著者:伊坂幸太郎
評価:☆☆☆☆☆
カウント:52冊目@2013
文庫化(Kindle化)に伴う再読。東北新幹線「はやて」に乗り合わせた殺し屋たちのお話です。
はやてという密室の中で展開される制約の強い物語でありながら、登場人物が極めて多く、かなり複雑に入り乱れたストーリーですが、物語はキレイに進んでいきます。絶体絶命と思われるシチュエーションが思わぬ展開で解決を見たり、或いは思わぬ展開で人が死んだりと、読んでいて飽きさせません。こういう密室で絶望的に見えるシチュエーションで進む物語って、ワクワクしますよね。

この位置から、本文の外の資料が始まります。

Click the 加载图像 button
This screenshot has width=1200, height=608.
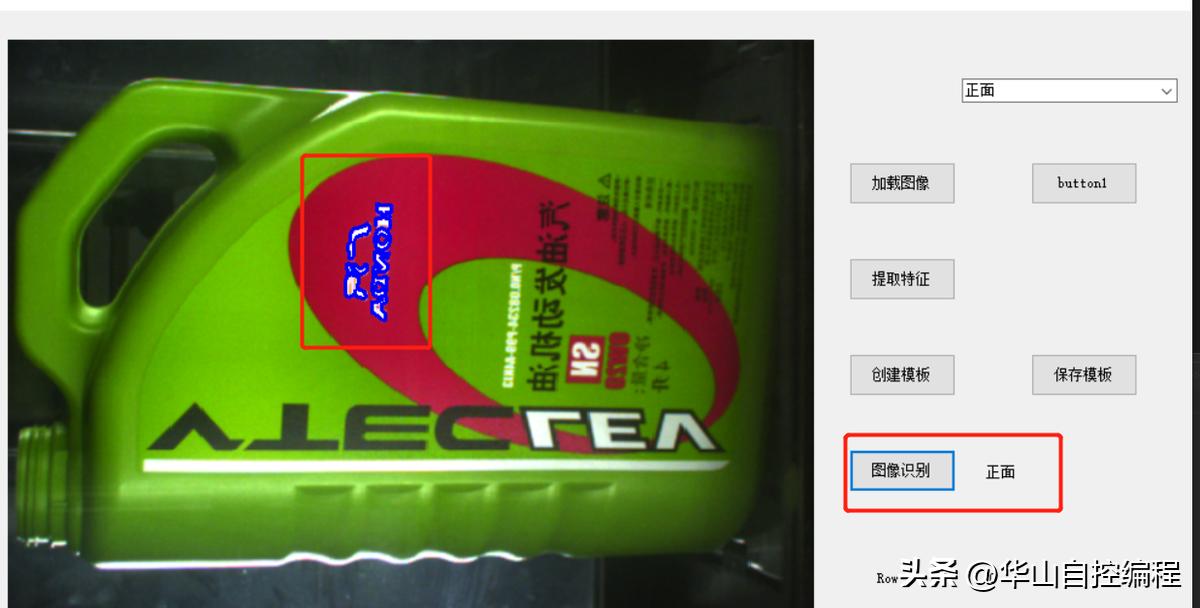tap(902, 183)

登場人物たちがかなりうまく書き分けられており、どの人物も活き活きと頭に思い浮かべることができます。私の好みを言えば、蜜柑と檸檬の果物コンビ(特に檸檬)は好きですねぇ。天道虫こと七尾氏も捨てがたいです。
殺し屋たちの物語なので当然かもしれませんが、大量に人が死にます。その中には私の好きなキャラクタも勿論いるわけで、死ぬときには結構寂しい気持ちになりますね。
謎解き要素の強い伊坂作品の中でも、かなりうまく謎を散りばめ、それらを回収している作品の1つだと思います。好きです。